Re: PROBLEM: Kernel BUG with raid5 soft + Xen + DRBD - invalid opcode

From: MasterPrenium
Date: Fri Dec 30 2016 - 19:00:53 EST


Hello,

Thanks for your reply. DRBD isn't part of the kernel ? I was thinking it has been included since 2.6.3x ?

I've just tested without DRBD, the issue seems to remain. Can't see the "BUG", but the kernel crashed also. (A little bit later)
I don't have full dump since I lost my network connection and my serial connection.
Here is a picture of what I got : http://img15.hostingpics.net/pics/113882KernelError6.png
Another one : http://img11.hostingpics.net/pics/164702KernelError7.png

It also seems to me that having the "glances" monitoring software running in dom0, makes the kernel crashes quicker, don't think this can help but... just in case...

Any idea / test I can make ? This is really a blocking issue with potential data loss...

Best regards,
MasterPrenium


Le 30/12/2016 21:54, Jes Sorensen a écrit :
MasterPrenium<masterprenium.lkml@xxxxxxxxx> writes:
Hello Guys,

I've having some trouble on a new system I'm setting up. I'm getting a
kernel BUG message, seems to be related with the use of Xen (when I
boot the system _without_ Xen, I don't get any crash).
Here is configuration :
- 3x Hard Drives running on RAID 5 Software raid created by mdadm
- On top of it, DRBD for replication over another node (Active/passive cluster)
- On top of it, a BTRFS FileSystem with a few subvolumes
- On top of it, XEN VMs running.

The BUG is happening when I'm making "huge" I/O (20MB/s with a rsync
for example) on the RAID5 stack.
I've to reset system to make it work again.

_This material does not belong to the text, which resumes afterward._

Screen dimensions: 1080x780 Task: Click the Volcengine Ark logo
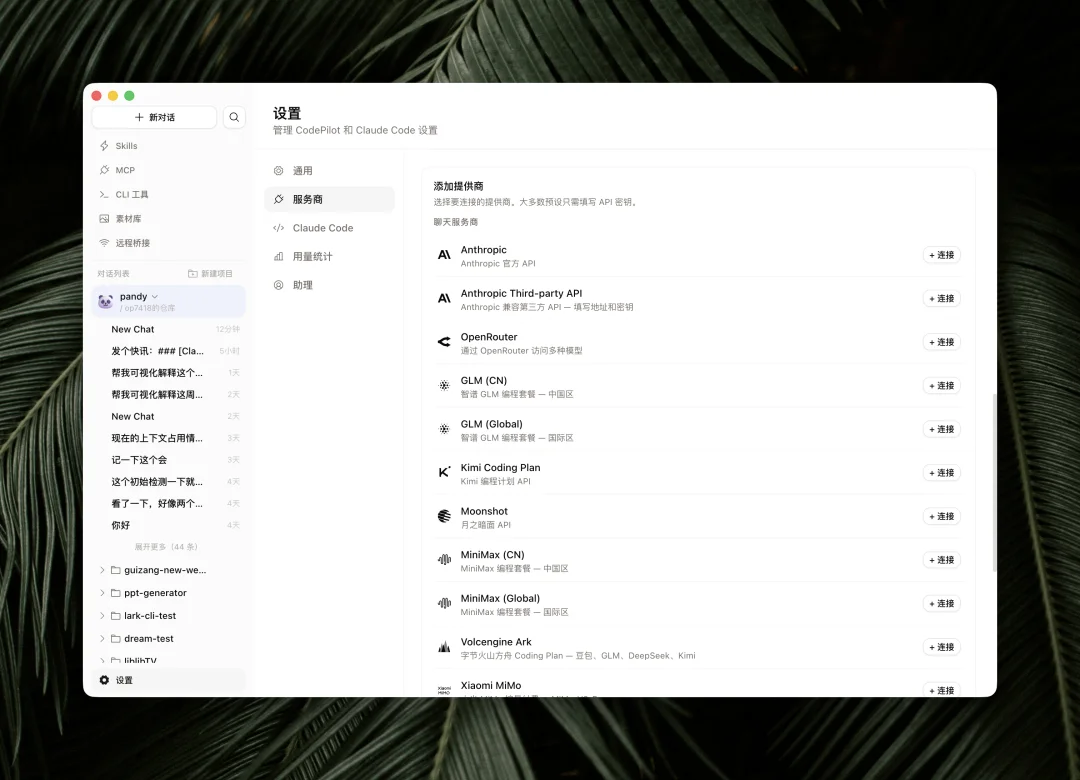[x=443, y=646]
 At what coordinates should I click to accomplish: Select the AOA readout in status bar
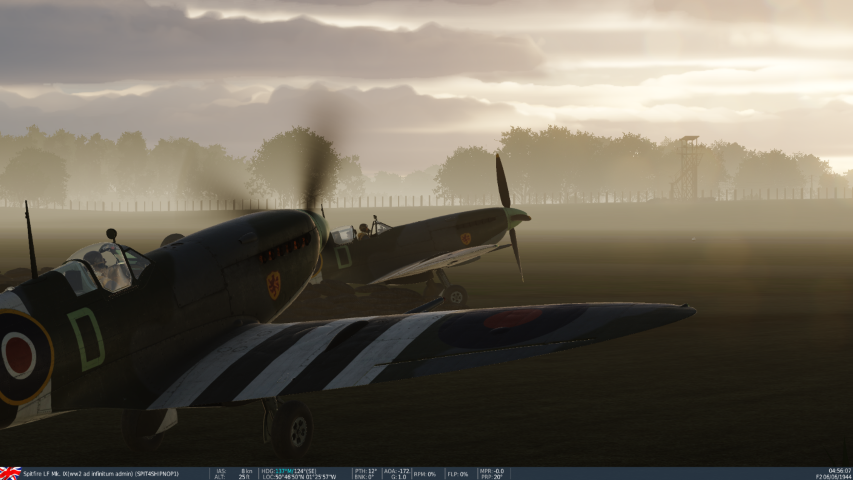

Reproducible : ALWAYS (making the i/o, it crash in 2-5mins). Also
reproducible on another system with the same hardware.

Kernel versions impacted (at least): kernel-4.4.26, kernel-4.8.15, kernel-4.9.0
Well you have one foreign object in there that is not part of the
kernel and which shows up in the OOPS: DRDB

What happens when you remove that from the equation?

Jes